Jamie should put it like this.

“Steve, you’re an arse. But you won’t recognise it as an arse, preferring to place it on your elbow cos that’s its best position. Or your head.”

Tommy Smith - when tackles were tackles.

Thursday, June 7th, 2007

When all the dust settles from the UEFA nonsense, things are put into clear perspective with the news that really matters. One of our old players has had a heart attack and is ill. And not just any old ex-player but one synonomous with Liverpool, with a real understanding of the club and a bedrock in the days when being a rock meant being harder than most rocks.

 

I’m talking about Tommy Smith and being a writer more interested in emotion than in stats (I do support that most emotional of clubs, Liverpool after all), let me give a brief flavour of the man from my perspective.

As a young lad, watching still in black and white on my pal’s telly, one of the pivotal moments in my upbringing in the LFC dept was Smith’s header in the 3-1 European Cup victory over Borussia Muchengladbach The only team to have 2 lines on the panini stickers cos their name was that long…

I can clearly recall the commentary, there was a corner to us on the left hand side…”Heighway steps up, in it comes oooooooooooooooooohhhh my goodness Tommy Smith has scored….”

Smith’s header was remarkable because he should’ve hardly been playing in that game never mind been up in the other side’s penalty box. It was about his only goal ever frankly, certainly that I can remember and the only time his head had mentioned on the football field. Normally it was his legs of iron, his bone crunching tackles, his manner in which dribblers had to really know their skill, becuase it was like running into a wall made of steel with iron covering, cased in other metals.

Smith wouldn’t get 2 mins in the modern game as he’d be sent off before the kick off, probably for decking the linesman.

Not the assistant referee, not the game where fancy dan’s are allowed to dive and feint death. You know when you’ve been tango-ed… Well you knew when you’ve been Smith’d. Be it Chopper Harris of Chelsea when they were nearly tough, Norman bite-yer-legs Hunter of the original dirty Leeds, or Tommy Smith, these were men in a man’s game.
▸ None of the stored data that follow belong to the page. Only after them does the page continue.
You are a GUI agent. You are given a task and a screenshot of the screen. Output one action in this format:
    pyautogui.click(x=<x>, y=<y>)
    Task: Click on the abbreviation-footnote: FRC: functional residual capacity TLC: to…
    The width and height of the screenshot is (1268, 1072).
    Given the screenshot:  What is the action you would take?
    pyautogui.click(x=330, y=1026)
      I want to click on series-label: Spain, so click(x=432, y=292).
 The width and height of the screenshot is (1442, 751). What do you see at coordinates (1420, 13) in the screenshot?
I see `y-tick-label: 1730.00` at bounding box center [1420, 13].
Hair gel ? they’d have killed for less.

Graeme Souness is known for being a hard man in a Liverpool side. But he was like Tinkerbell at a fairy’s party next to the real iron man of Liverpool, Tommy.

To hear of the mighty laid low, brings forth one’s own mortality. But I pray to the great Red God in the sky that Tommy’s time is a long way off. Get well soon Tommy mate, you, on the pitch, were a fucking star.